» Problem details:
Quote all of the material below word for word, leaving out the pictures.

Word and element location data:
"""

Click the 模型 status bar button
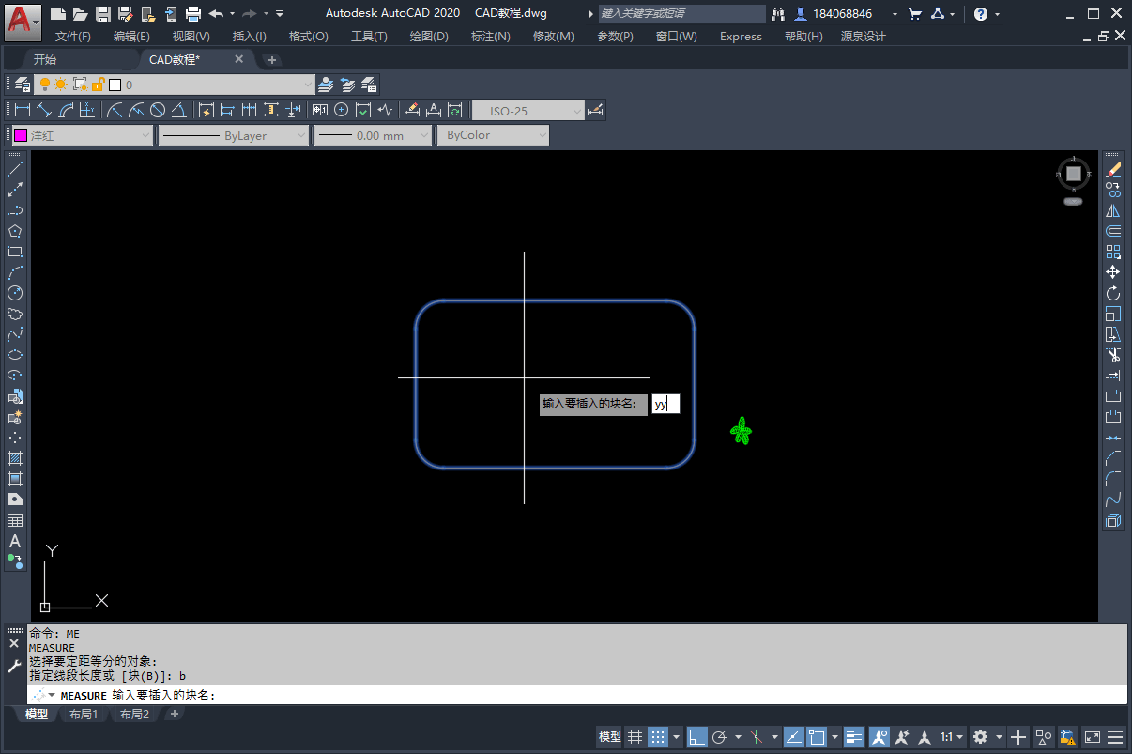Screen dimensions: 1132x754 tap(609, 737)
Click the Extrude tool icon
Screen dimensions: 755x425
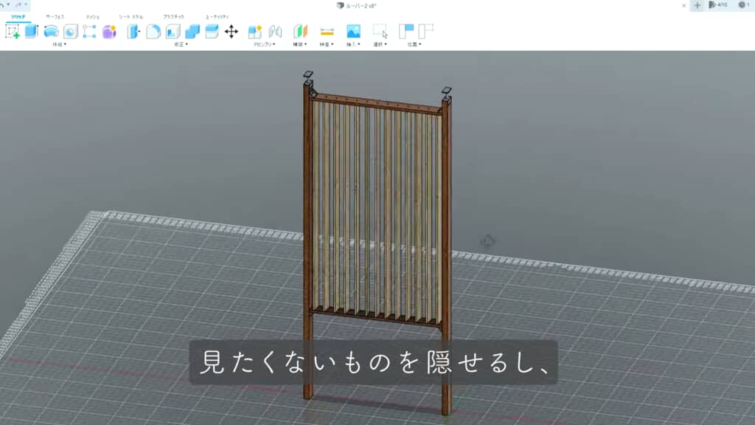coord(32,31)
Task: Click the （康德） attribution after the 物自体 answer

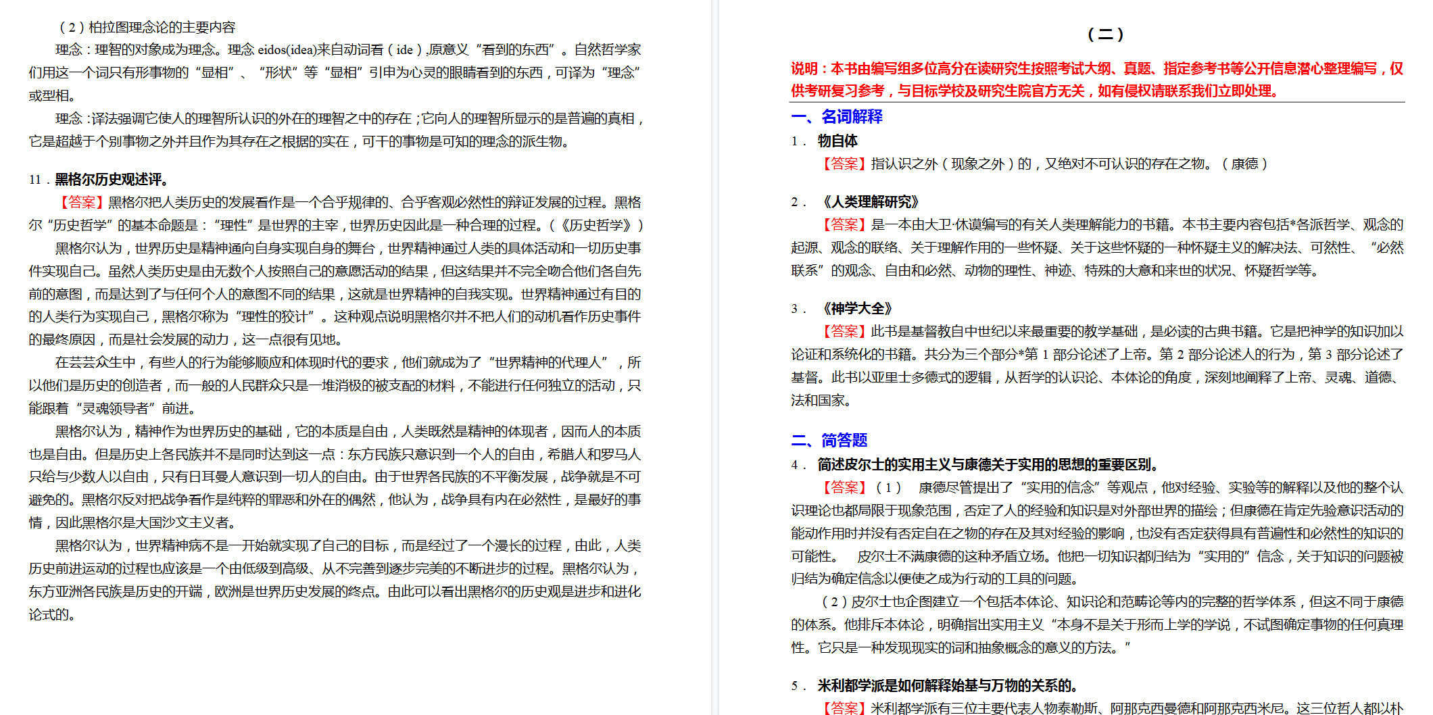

"""

» Task answer:
Click the 模型 status bar button
Screen dimensions: 1132x754 tap(609, 737)
Click the Extrude tool icon
Screen dimensions: 755x425
coord(32,31)
Task: Click the （康德） attribution after the 物自体 answer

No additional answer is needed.